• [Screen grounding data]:
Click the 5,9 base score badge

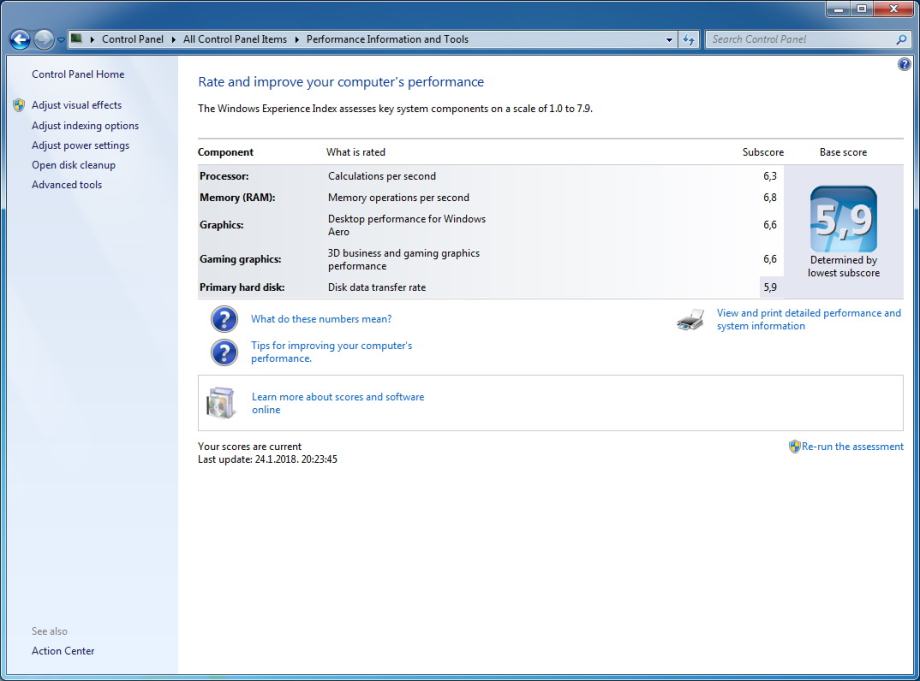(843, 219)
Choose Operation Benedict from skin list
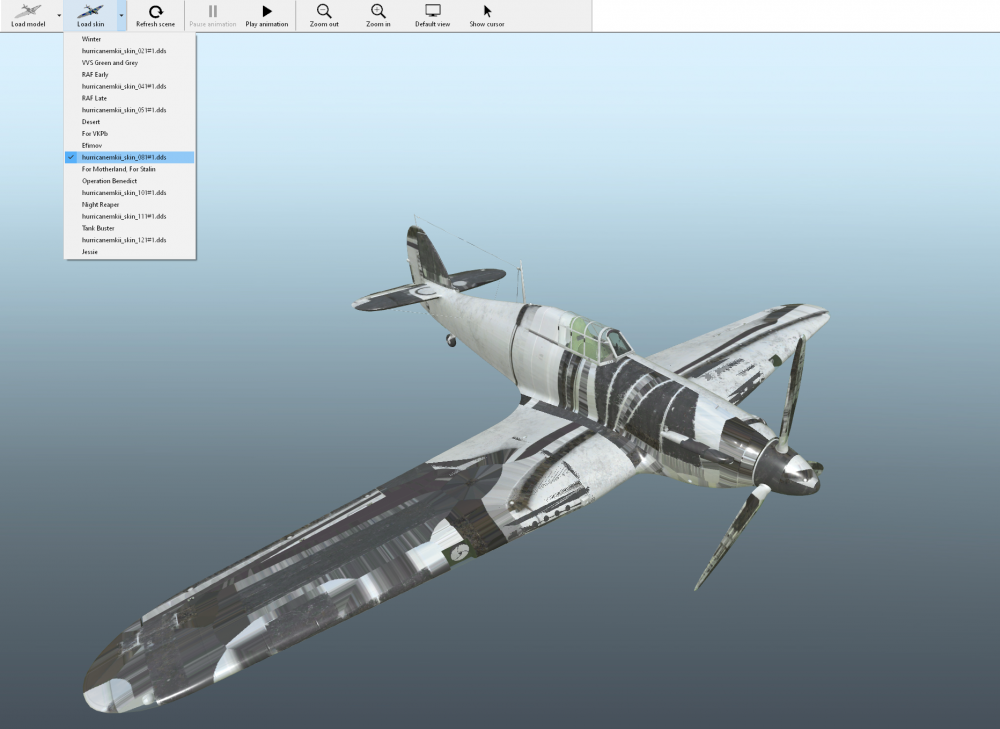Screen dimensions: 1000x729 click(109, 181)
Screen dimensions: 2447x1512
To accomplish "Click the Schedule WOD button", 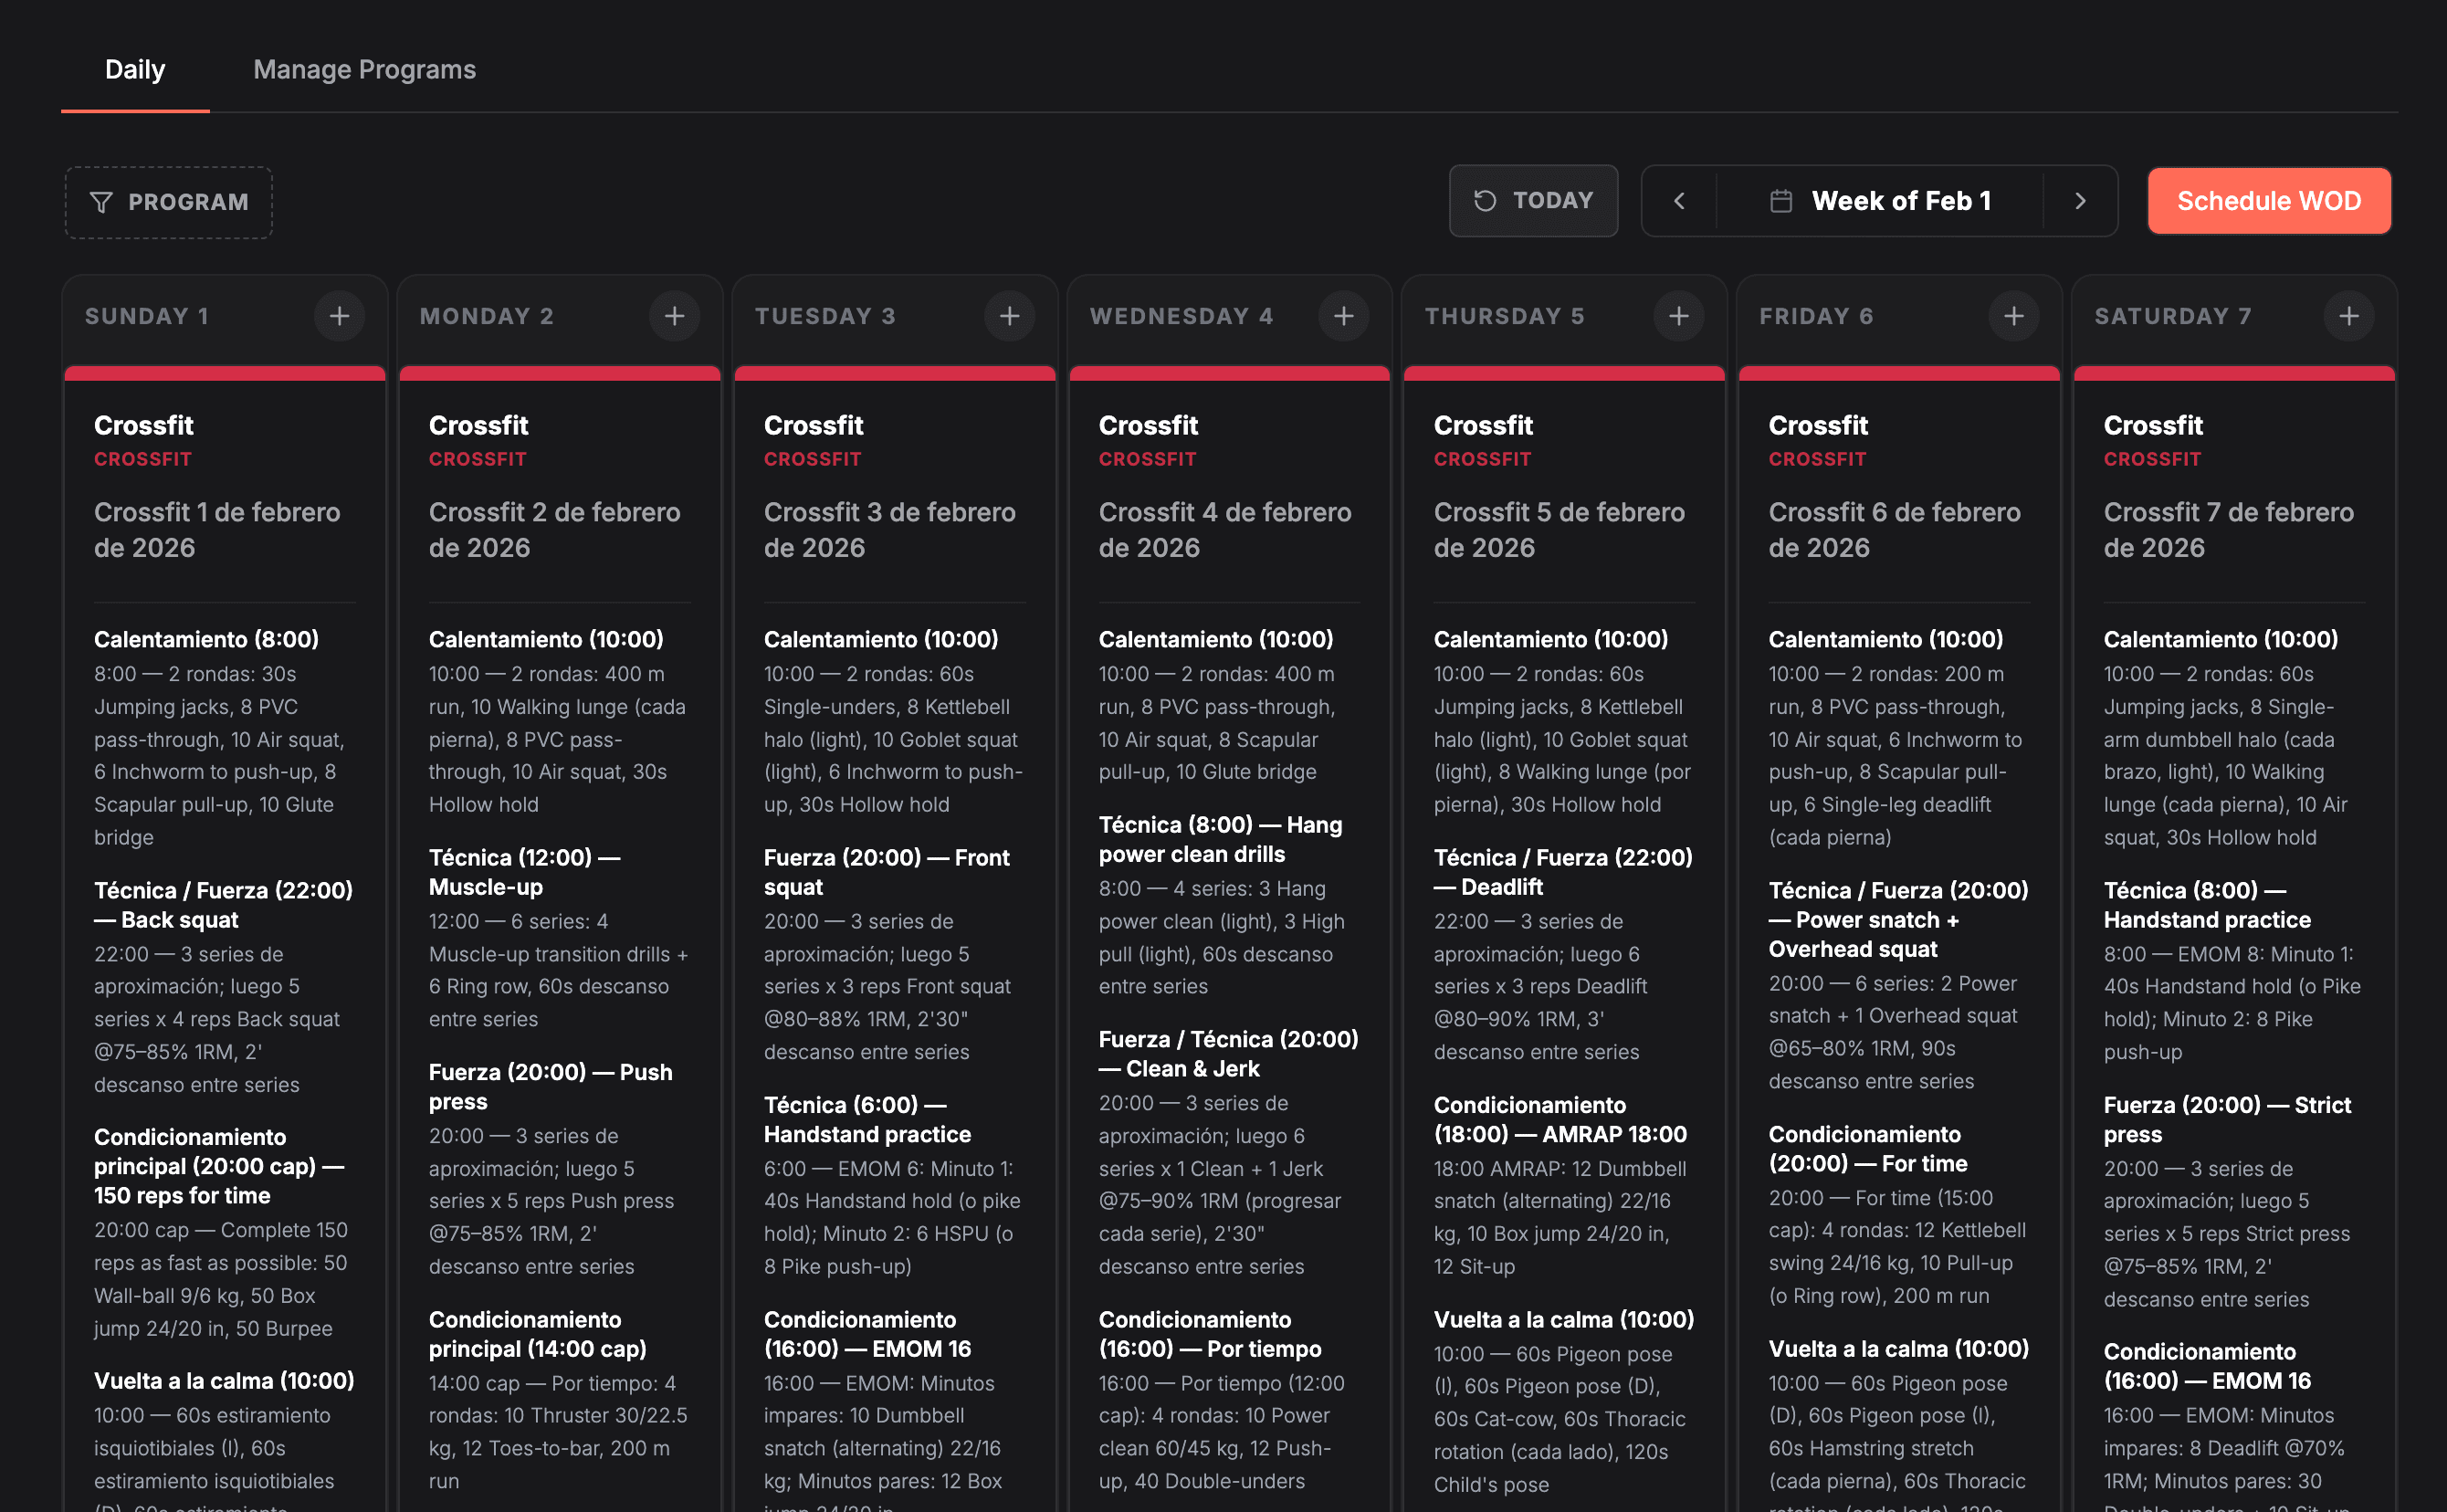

• [What the task asks]: Update the data by replacing "Schedule WOD" with "Schedule Class" wherever it appears, changing nothing else. Leave the pictures out of your answer.

• [Written reply]:
Click the 5,9 base score badge

(843, 219)
Choose Operation Benedict from skin list
Screen dimensions: 1000x729 click(109, 181)
Screen dimensions: 2447x1512
To accomplish "Click the Schedule Class button", 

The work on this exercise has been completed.